Using the information
• A. According to the allergy season text, how many Americans suffer from chronic allergies throughout the year?
• B. Reproduce the stretch of the allergy season text from "If you’re searching" through "bad allergy spell." word for word.

Reading text
^^^^^^^^^^^^^^^^

Allergy season

It’s that time of year again — the season for coughing, sneezing, runny noses, and every agitating symptom in between. Allergy season brings along a plethora of draining symptoms for the 50 million Americans who suffer from chronic allergies throughout the year. While many people write away their symptoms with the simple phrase, “I have allergies,” many don’t know exactly why seasonal allergies happen and how they affect their health. These are the ways that allergies form, how they impact your physical health and mental wellbeing, and how best to treat the symptoms of allergies.

The root of seasonal allergies

If you’re searching for the root of your obnoxious allergies, look no further than your very own immune system. The main role of the immune system is to battle illnesses and diseases, so wouldn’t it fend off the yucky symptoms of allergy season? Nope. In fact, it’s the reason you have allergies in the first place. When your immune system sends cells to fight off and kill pathogens in your blood, it triggers inflammation throughout your body, including in your nasal passages. This is why your sinuses feel tight, your nose runs, and you struggle to breathe when you’re having a bad allergy spell.

^^^^^^^^^^^^^^^^

Available data

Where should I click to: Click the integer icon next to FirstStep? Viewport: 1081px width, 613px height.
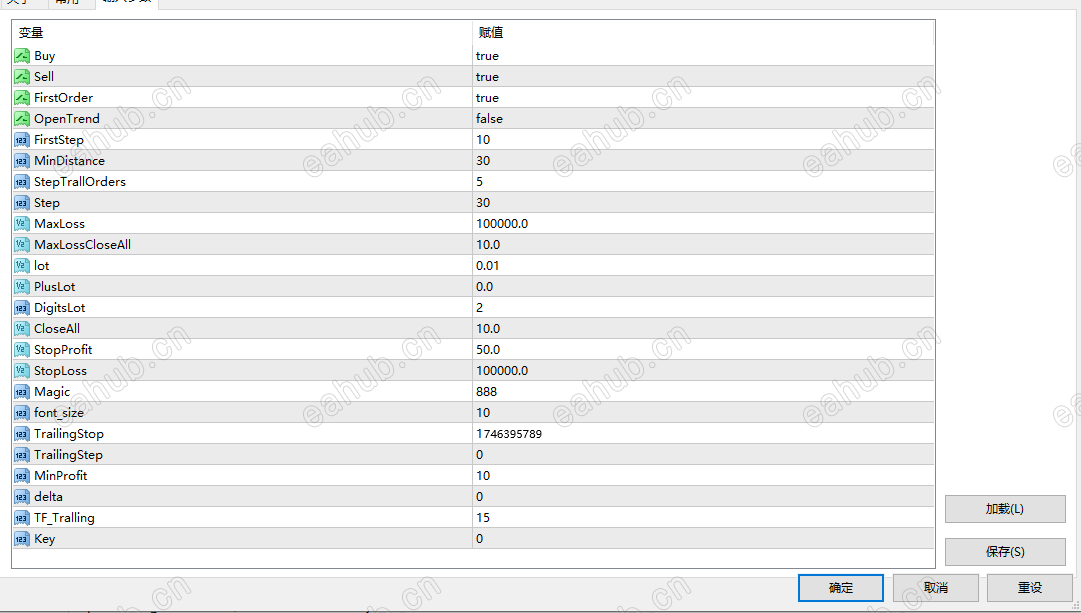(x=22, y=140)
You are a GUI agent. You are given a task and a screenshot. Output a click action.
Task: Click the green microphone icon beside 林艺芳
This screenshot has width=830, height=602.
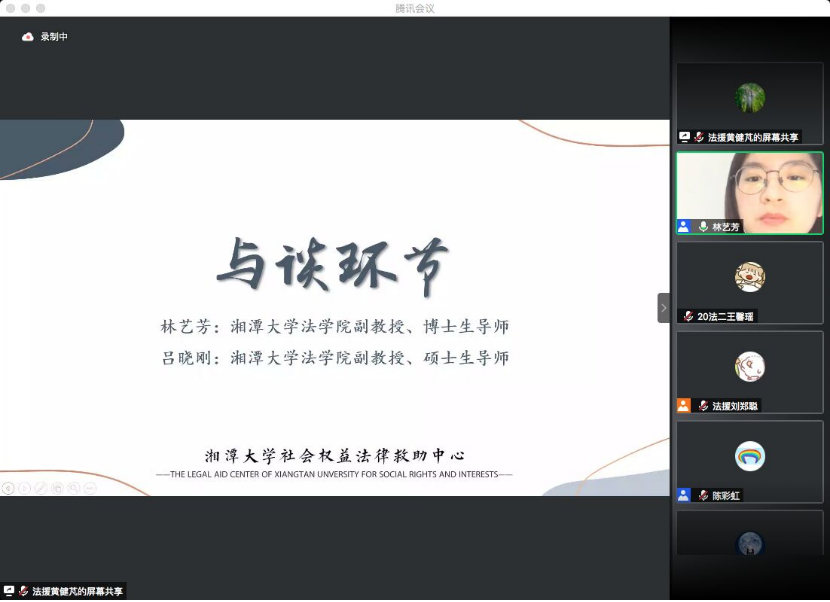pos(703,227)
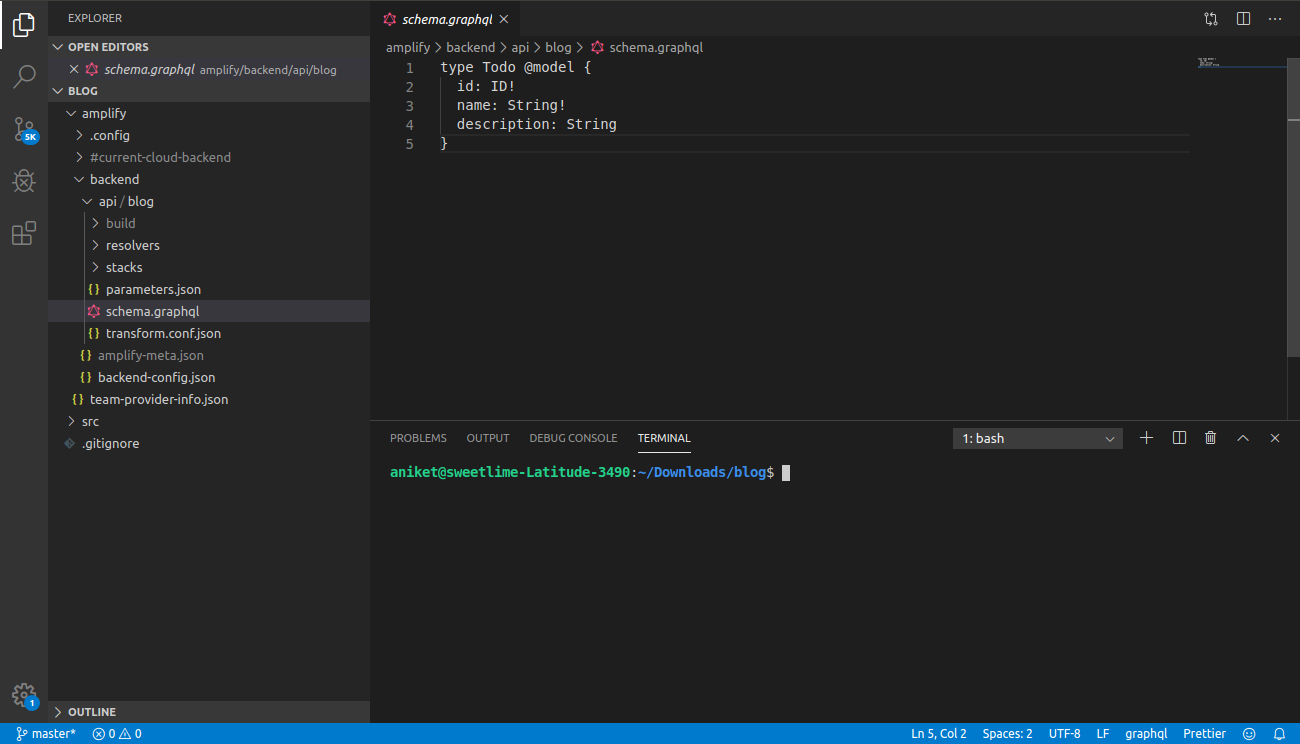This screenshot has height=744, width=1300.
Task: Click the master branch in status bar
Action: 46,734
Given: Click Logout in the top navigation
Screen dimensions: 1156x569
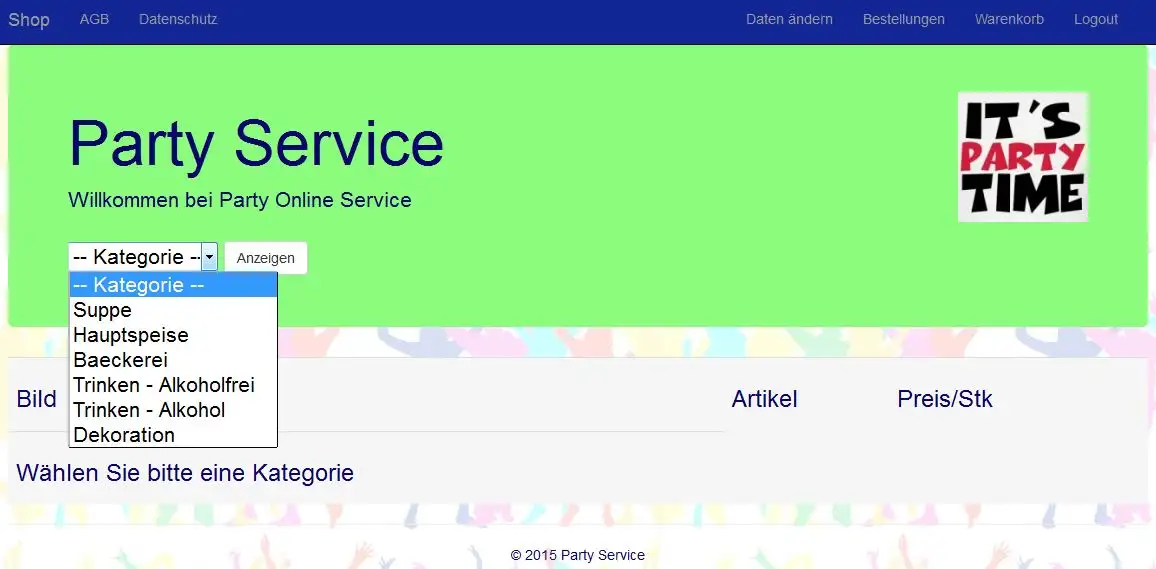Looking at the screenshot, I should (x=1096, y=19).
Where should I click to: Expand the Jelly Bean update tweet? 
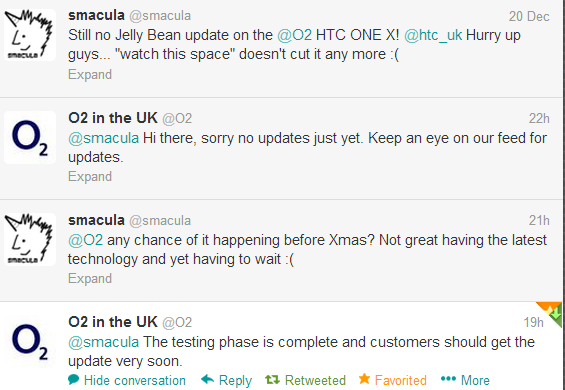coord(90,75)
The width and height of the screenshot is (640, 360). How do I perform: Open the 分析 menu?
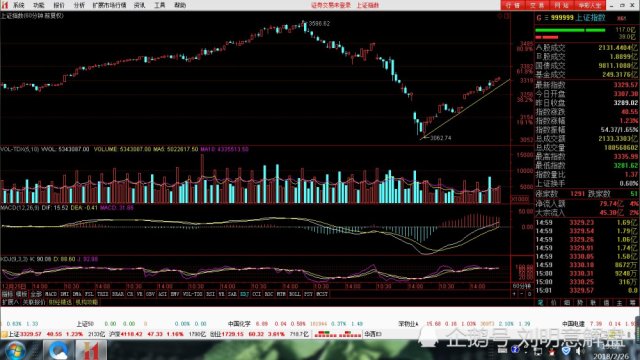79,5
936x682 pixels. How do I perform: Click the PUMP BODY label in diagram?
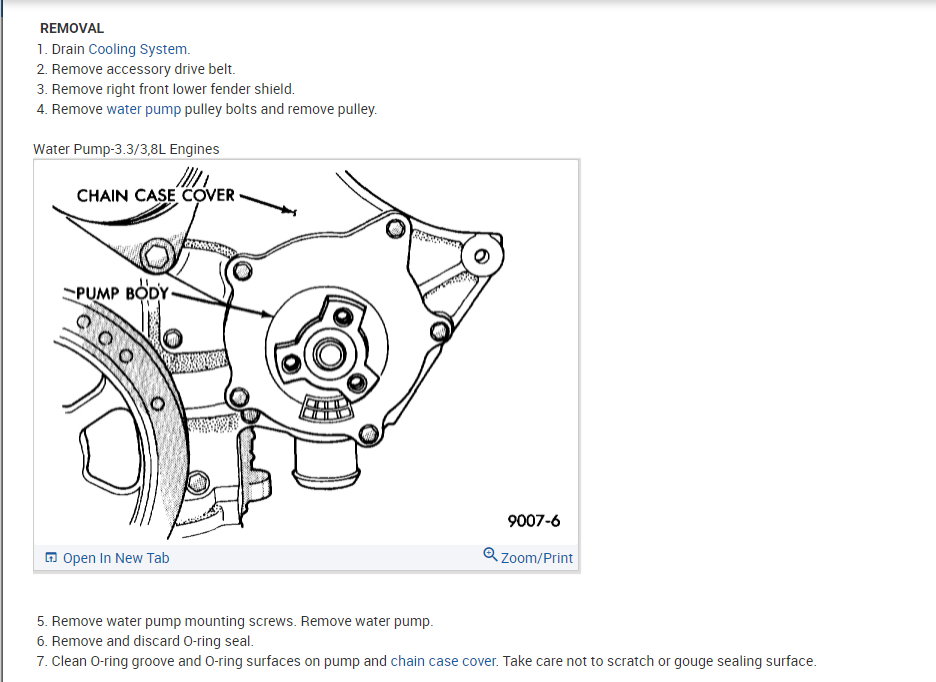point(122,293)
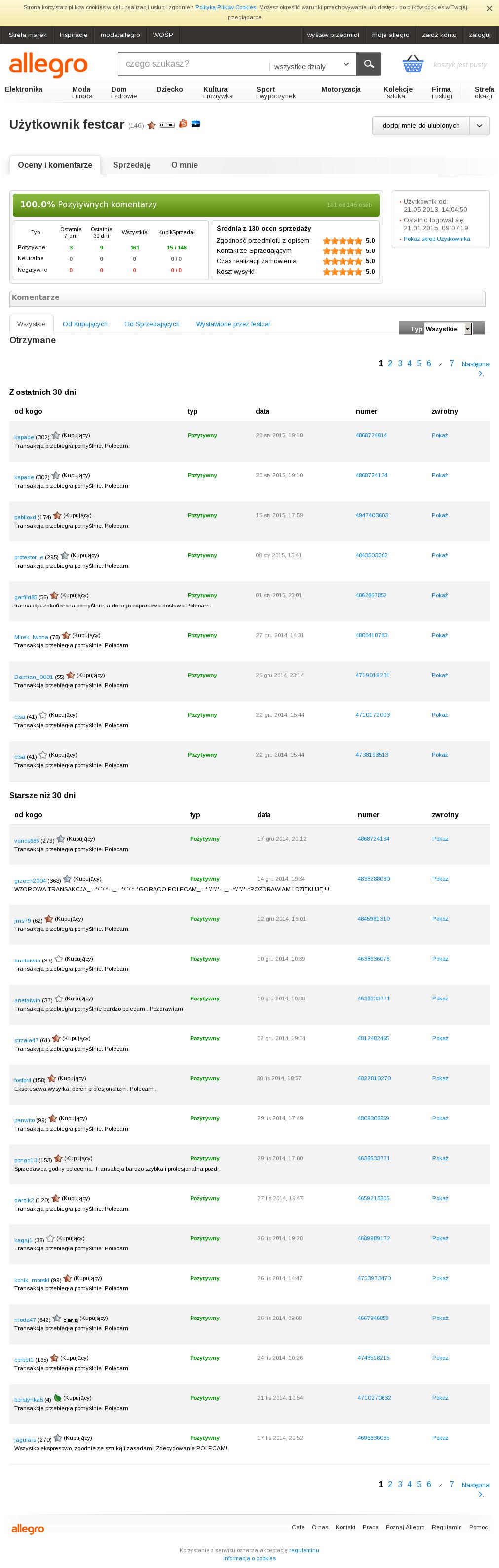Click the magnifier search button
The image size is (499, 1568).
point(369,64)
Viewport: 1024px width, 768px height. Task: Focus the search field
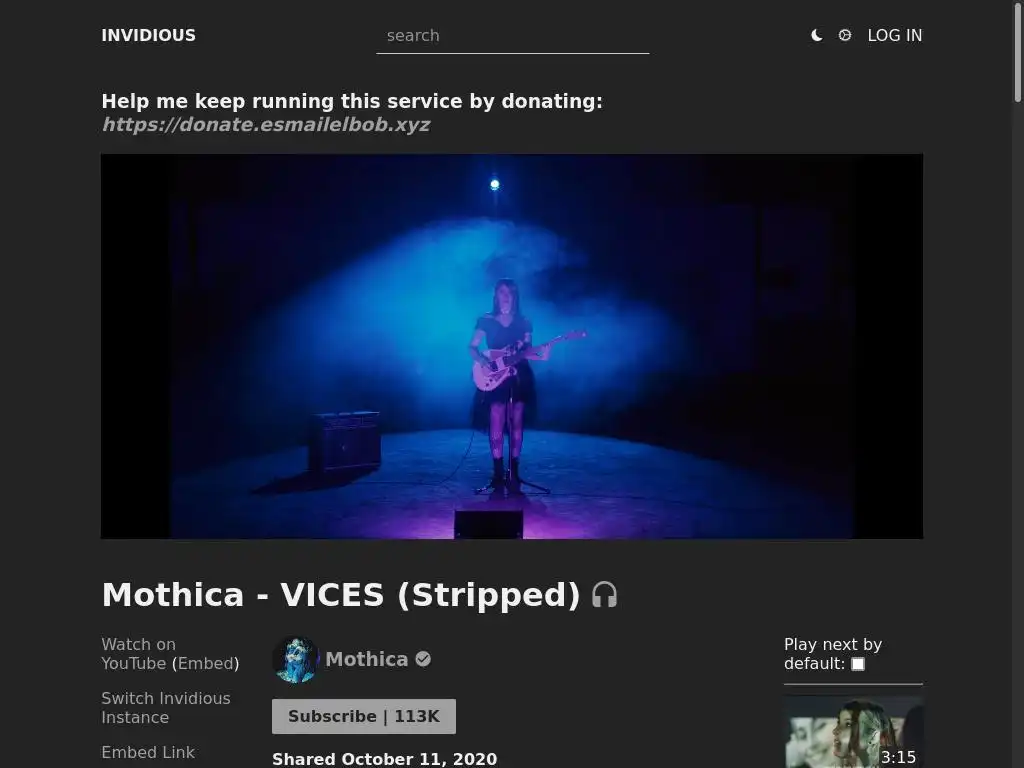(x=513, y=36)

^^^^^^^^^^^^^^^^

Response list
• A. 50 million

• B.
If you’re searching for the root of your obnoxious allergies, look no further than your very own immune system. The main role of the immune system is to battle illnesses and diseases, so wouldn’t it fend off the yucky symptoms of allergy season? Nope. In fact, it’s the reason you have allergies in the first place. When your immune system sends cells to fight off and kill pathogens in your blood, it triggers inflammation throughout your body, including in your nasal passages. This is why your sinuses feel tight, your nose runs, and you struggle to breathe when you’re having a bad allergy spell.